するとイチグンはスライムを叩き潰す暴挙をピタリと止め、憔悴した表情を隠さぬまま視線をアインズに向けた。
「……アインズさん」
カッと目を見開いたイチグンは、その場で軽やかに跳躍。
クルクルと後方宙返りを決めながら身体ごとアインズに向き直ると。膝から着地し、両手を綺麗に頭上で揃えたまま、額を勢い良く地面に叩きつけて叫んだ。
「誠に申し訳ありませんでしたッ!」
それは実に見事なジャンピング土下座であった。
もしもLv100になったら、アルベドを凌駕する物理防御力と魔法防御力を持ち、シャルティアよりも圧倒的に素早い怪物になります。

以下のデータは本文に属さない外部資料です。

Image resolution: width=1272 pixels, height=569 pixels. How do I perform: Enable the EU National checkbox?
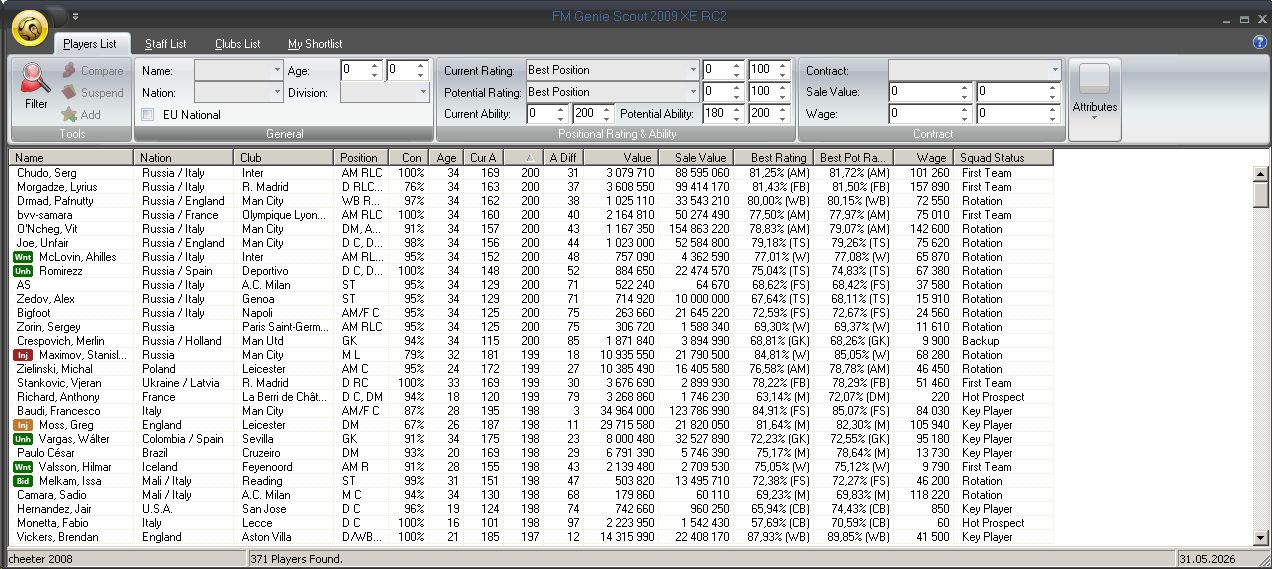(x=148, y=115)
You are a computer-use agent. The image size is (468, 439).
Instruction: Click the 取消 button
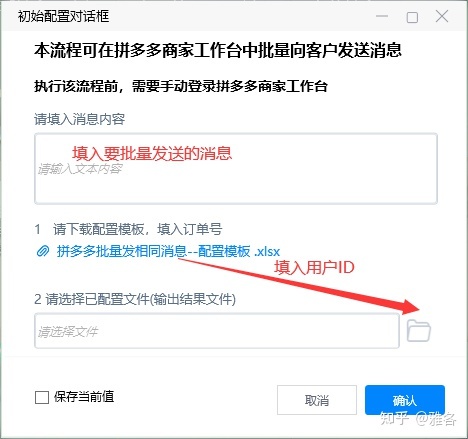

※尚、物理攻撃力に関しては1ガゼフにすら満たない模様。
その上で全状態異常完全無効を持ち、デバフをばら撒くという害悪っぷり。
現実世界になってからは、フレイバーテキストに基づく設定も加わり、勝手に自分の分体をポイポイ造り出したり、欠片でも残っていると復活するヤバい奴になりました。
倒す方法は高火力の炎・神聖属性による範囲殲滅か、術者であるイチグンを倒すこと。
何気にソリュシャンのように体内に大容量の荷物を収納できる能力も兼ね備えております。
※因みにこの子はお供NPCじゃないですよー
あくまでイチグンの職業スキルによって召喚された魔物ですからね
お供NPCの存在は暗黒魔粘体とは別枠で存在しております。